<<<<
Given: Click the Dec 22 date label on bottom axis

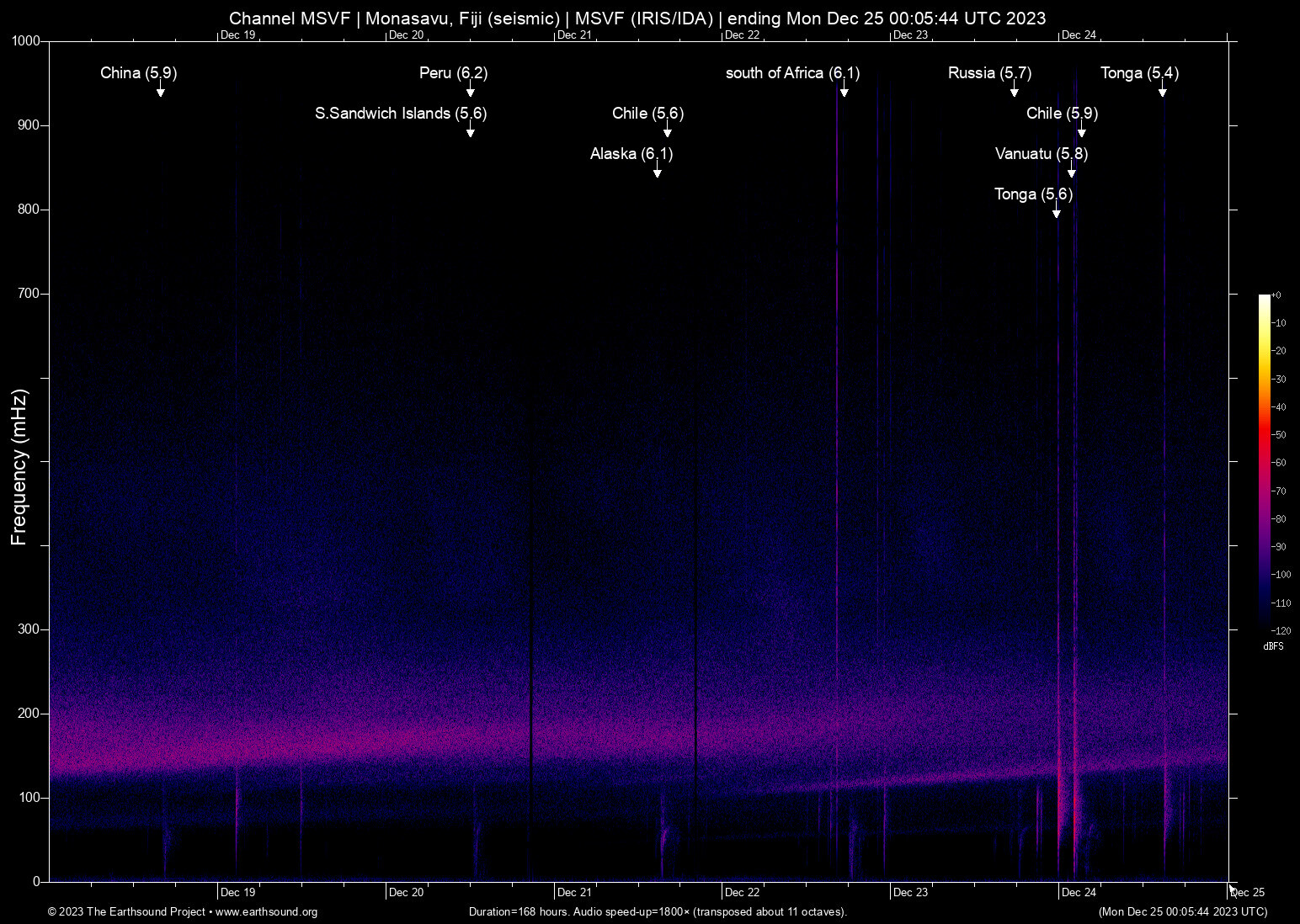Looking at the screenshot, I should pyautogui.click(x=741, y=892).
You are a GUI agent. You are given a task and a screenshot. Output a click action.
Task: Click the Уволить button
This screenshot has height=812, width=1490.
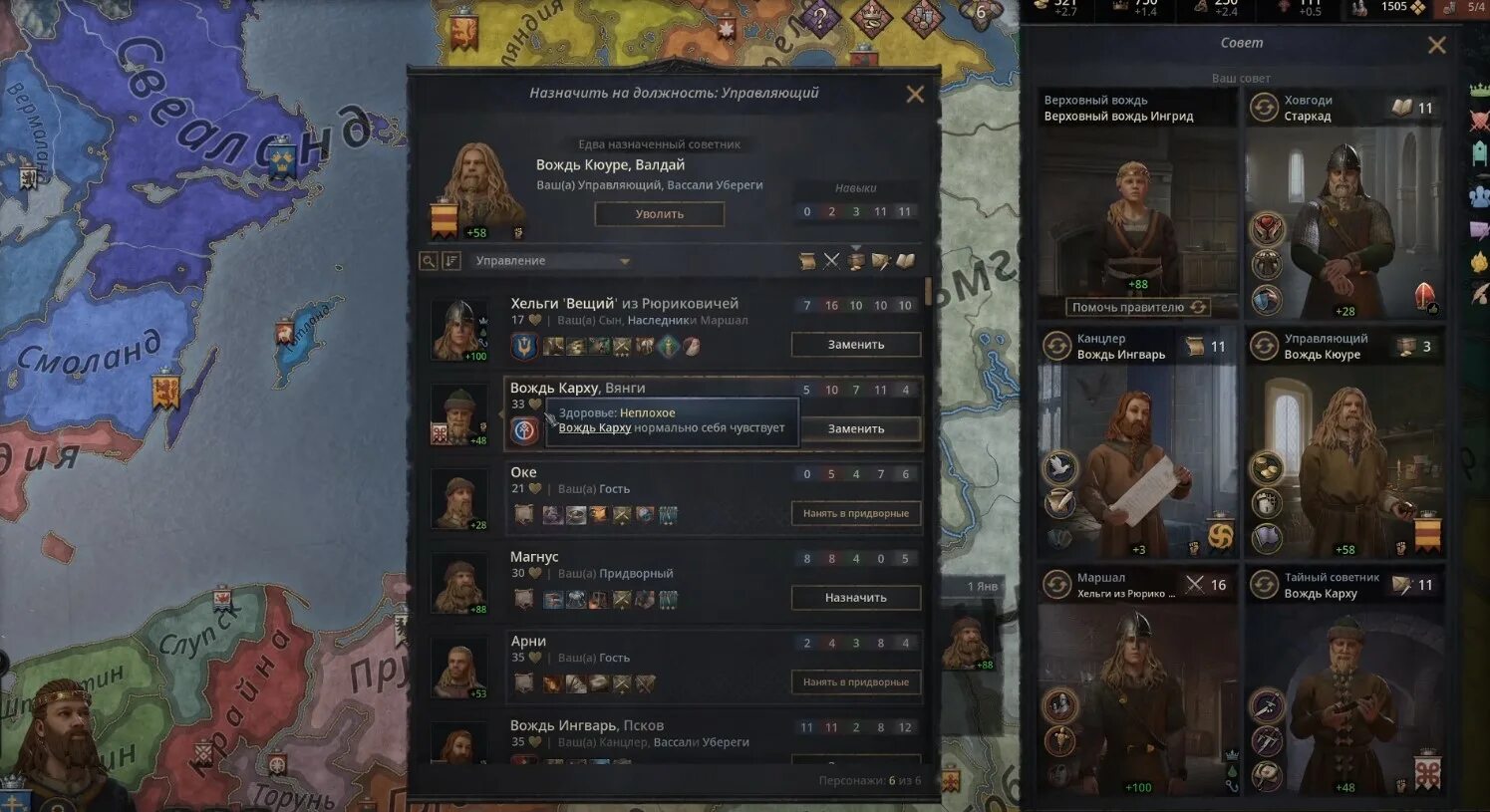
>>>>
WORK TO DO:
Put every line of the items above into a JSON list of strings, one string per line, leaving out blank lines and the pictures.

FINAL ANSWER:
[
  "Given: Click the Dec 22 date label on bottom axis",
  "Looking at the screenshot, I should pyautogui.click(x=741, y=892).",
  "You are a GUI agent. You are given a task and a screenshot. Output a click action.",
  "Task: Click the Уволить button",
  "This screenshot has height=812, width=1490."
]